- WHAT TO PRODUCE:
Retype, exactly as they appear below, the lines between the line holding "Ebrima Tunkara muestra" and the line holding "Políticas de Privacidad (21, 2564)", both ends included.

- DATA EXTRACT:

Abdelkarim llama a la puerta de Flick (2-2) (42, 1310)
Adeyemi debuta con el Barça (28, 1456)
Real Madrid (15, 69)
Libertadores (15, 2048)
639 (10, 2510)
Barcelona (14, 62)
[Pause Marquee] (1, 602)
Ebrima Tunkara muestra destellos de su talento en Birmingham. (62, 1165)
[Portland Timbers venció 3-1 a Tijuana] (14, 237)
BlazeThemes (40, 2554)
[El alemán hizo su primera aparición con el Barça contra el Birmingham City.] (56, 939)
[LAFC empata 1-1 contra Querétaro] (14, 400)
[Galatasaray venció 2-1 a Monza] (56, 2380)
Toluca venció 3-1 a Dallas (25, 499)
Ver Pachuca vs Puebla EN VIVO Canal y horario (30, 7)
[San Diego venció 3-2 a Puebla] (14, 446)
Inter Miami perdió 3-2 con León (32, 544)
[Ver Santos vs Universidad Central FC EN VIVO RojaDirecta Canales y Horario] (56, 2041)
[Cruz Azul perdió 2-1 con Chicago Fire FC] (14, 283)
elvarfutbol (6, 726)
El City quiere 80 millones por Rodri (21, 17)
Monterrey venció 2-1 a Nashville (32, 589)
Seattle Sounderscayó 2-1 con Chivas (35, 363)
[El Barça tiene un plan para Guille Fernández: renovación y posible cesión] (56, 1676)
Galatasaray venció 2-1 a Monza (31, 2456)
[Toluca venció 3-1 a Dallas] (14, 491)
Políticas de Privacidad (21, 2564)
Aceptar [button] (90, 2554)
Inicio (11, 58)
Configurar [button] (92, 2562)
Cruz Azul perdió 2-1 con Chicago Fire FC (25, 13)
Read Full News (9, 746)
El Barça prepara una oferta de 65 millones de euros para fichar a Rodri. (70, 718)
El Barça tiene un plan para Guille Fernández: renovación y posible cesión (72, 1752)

- EXERCISE RESULT:
Ebrima Tunkara muestra destellos de su talento en Birmingham. (62, 1165)
[Portland Timbers venció 3-1 a Tijuana] (14, 237)
BlazeThemes (40, 2554)
[El alemán hizo su primera aparición con el Barça contra el Birmingham City.] (56, 939)
[LAFC empata 1-1 contra Querétaro] (14, 400)
[Galatasaray venció 2-1 a Monza] (56, 2380)
Toluca venció 3-1 a Dallas (25, 499)
Ver Pachuca vs Puebla EN VIVO Canal y horario (30, 7)
[San Diego venció 3-2 a Puebla] (14, 446)
Inter Miami perdió 3-2 con León (32, 544)
[Ver Santos vs Universidad Central FC EN VIVO RojaDirecta Canales y Horario] (56, 2041)
[Cruz Azul perdió 2-1 con Chicago Fire FC] (14, 283)
elvarfutbol (6, 726)
El City quiere 80 millones por Rodri (21, 17)
Monterrey venció 2-1 a Nashville (32, 589)
Seattle Sounderscayó 2-1 con Chivas (35, 363)
[El Barça tiene un plan para Guille Fernández: renovación y posible cesión] (56, 1676)
Galatasaray venció 2-1 a Monza (31, 2456)
[Toluca venció 3-1 a Dallas] (14, 491)
Políticas de Privacidad (21, 2564)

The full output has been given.